Assignment:
Reproduce all the entries beneath this sentence exactly.

Extracted entries:
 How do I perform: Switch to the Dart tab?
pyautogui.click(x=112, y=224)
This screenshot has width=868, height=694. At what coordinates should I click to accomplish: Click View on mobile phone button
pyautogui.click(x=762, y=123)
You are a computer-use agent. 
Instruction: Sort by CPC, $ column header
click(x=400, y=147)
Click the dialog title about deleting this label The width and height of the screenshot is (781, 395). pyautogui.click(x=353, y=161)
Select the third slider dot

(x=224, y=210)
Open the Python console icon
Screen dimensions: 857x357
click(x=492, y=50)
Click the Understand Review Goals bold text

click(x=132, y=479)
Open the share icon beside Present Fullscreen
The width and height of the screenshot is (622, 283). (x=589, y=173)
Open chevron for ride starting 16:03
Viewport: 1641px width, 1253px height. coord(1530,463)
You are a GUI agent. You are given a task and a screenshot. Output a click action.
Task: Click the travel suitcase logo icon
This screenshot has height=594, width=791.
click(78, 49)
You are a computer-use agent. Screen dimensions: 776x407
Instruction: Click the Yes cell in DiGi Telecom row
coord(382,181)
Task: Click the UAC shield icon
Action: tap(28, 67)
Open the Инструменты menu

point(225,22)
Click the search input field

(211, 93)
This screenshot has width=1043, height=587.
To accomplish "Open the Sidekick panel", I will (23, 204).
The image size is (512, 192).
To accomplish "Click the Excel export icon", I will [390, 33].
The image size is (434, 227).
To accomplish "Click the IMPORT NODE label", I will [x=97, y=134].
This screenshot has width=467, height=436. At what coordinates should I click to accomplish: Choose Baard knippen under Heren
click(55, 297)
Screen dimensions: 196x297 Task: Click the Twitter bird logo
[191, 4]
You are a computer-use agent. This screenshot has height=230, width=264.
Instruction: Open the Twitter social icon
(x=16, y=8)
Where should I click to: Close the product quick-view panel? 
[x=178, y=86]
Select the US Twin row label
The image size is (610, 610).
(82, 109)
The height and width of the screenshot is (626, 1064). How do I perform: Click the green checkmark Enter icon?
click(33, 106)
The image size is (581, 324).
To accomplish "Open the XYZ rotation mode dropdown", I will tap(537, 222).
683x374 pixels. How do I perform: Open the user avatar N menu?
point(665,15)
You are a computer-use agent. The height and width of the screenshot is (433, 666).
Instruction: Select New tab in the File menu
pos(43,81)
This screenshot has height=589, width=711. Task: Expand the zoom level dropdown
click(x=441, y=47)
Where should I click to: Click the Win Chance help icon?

Answer to the exercise:
 How do I perform: Switch to the Dart tab?
pyautogui.click(x=112, y=224)
This screenshot has width=868, height=694. At what coordinates should I click to accomplish: Click View on mobile phone button
pyautogui.click(x=762, y=123)
You are a computer-use agent. 
Instruction: Sort by CPC, $ column header
click(x=400, y=147)
Click the dialog title about deleting this label The width and height of the screenshot is (781, 395). pyautogui.click(x=353, y=161)
Select the third slider dot

(x=224, y=210)
Open the Python console icon
Screen dimensions: 857x357
click(x=492, y=50)
Click the Understand Review Goals bold text

click(x=132, y=479)
Open the share icon beside Present Fullscreen
The width and height of the screenshot is (622, 283). (x=589, y=173)
Open chevron for ride starting 16:03
Viewport: 1641px width, 1253px height. coord(1530,463)
You are a GUI agent. You are given a task and a screenshot. Output a click action.
Task: Click the travel suitcase logo icon
This screenshot has height=594, width=791.
click(78, 49)
You are a computer-use agent. Screen dimensions: 776x407
Instruction: Click the Yes cell in DiGi Telecom row
coord(382,181)
Task: Click the UAC shield icon
Action: tap(28, 67)
Open the Инструменты menu

point(225,22)
Click the search input field

(211, 93)
This screenshot has width=1043, height=587.
To accomplish "Open the Sidekick panel", I will (23, 204).
The image size is (512, 192).
To accomplish "Click the Excel export icon", I will [390, 33].
The image size is (434, 227).
To accomplish "Click the IMPORT NODE label", I will [x=97, y=134].
This screenshot has width=467, height=436. At what coordinates should I click to accomplish: Choose Baard knippen under Heren
click(55, 297)
Screen dimensions: 196x297 Task: Click the Twitter bird logo
[191, 4]
You are a computer-use agent. This screenshot has height=230, width=264.
Instruction: Open the Twitter social icon
(x=16, y=8)
Where should I click to: Close the product quick-view panel? 
[x=178, y=86]
Select the US Twin row label
The image size is (610, 610).
(82, 109)
The height and width of the screenshot is (626, 1064). How do I perform: Click the green checkmark Enter icon?
click(33, 106)
The image size is (581, 324).
To accomplish "Open the XYZ rotation mode dropdown", I will tap(537, 222).
683x374 pixels. How do I perform: Open the user avatar N menu?
point(665,15)
You are a computer-use agent. The height and width of the screenshot is (433, 666).
Instruction: Select New tab in the File menu
pos(43,81)
This screenshot has height=589, width=711. Task: Expand the zoom level dropdown
click(x=441, y=47)
Where should I click to: Click the Win Chance help icon?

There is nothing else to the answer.